Nesse roldão encontramos as religiões oportunistas que massageiam a concupiscência alheia com promessas vazias pela falsificação do Evangelho de Cristo. São grupos que restringem o poder de Deus por colocá-lo ao inteiro serviço dos ávidos pela classificação social. Utilizam os rituais mais estranhos, forçando o Deus glorioso a se tornar um eterno deus-cornucópia cuja a única função é jorrar objetos e situações para preencher os desejos mais vis do coração humano. Por exemplo, quando a IURD diz que um caixote, representado como a Arca da Aliança, possui poder em si mesmo, e que as pessoas verão esse poder disponibilizado pelo simples toque das mãos é, no mínimo, paganismo (pelo flagrante fetichismo) e anticristianismo (por substituir a glória de Cristo por outro). O resultado é o recrudescimento das cobranças descabidas a Deus e as acusações quando o desejo é frustrado.

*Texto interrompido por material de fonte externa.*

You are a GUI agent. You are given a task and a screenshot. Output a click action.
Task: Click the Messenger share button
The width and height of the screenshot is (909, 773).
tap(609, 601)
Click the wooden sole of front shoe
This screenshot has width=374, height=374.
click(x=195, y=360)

É nesse contexto que quero disponibilizar um texto que recebi de um membro da igreja que, em certa medida, estava envolvida no sofrimento da família supracitada. Seu nome é Taináh Mota, uma jovem de 24 anos, casada e que vive a sua segunda gravidez (na primeira perdeu o filho devido a um aborto espontâneo). Eu possuo a sua companhia desde quando ela tinha oito anos de idade. Por isso não posso ocultar a minha alegria em perceber uma ovelha tão madura no assunto, embora seja ainda tão nova. Espero que a sua mensagem sirva de edificação, consolo e desafio a todos que querem entender esse intrincado relacionamento entre o Criador e a criatura, relacionamento que traz sorriso, bonança e bem estar, mas que também traz choro, conflito e dificuldades. Eis o texto na íntegra:
“Quando acontecem tragédias em nossa vida é muito comum que culpemos a Deus. Só que, se analisarmos, a culpa só é de fato de Deus se a função Dele fosse garantir nosso bem estar. Essa é uma visão completamente equivocada, mas a maioria de nós vê a Deus dessa maneira. Ele está em seu sublime trono e ocupa os seus dias afastando o mal e providenciando bênçãos para a humanidade. Se prestarmos atenção nas músicas evangélicas atuais, tudo se resume à "suas promessas pra mim", "suas bênçãos sobre mim". Não que isso não seja realidade. A Bíblia promete, sim, vida bem sucedida, satisfação e bênçãos aos justos. Mas a ênfase nisto é tamanha que parece que essa é a função de Deus: nos proteger, não permitir tragédias e etc. Como resultado, quando chega o dia mal, nos decepcionamos com Deus, afinal, Ele não cumpriu o seu papel!! Que audácia da nossa parte! Pense bem, quantas vezes já questionamos a Deus por algo que ele não impediu?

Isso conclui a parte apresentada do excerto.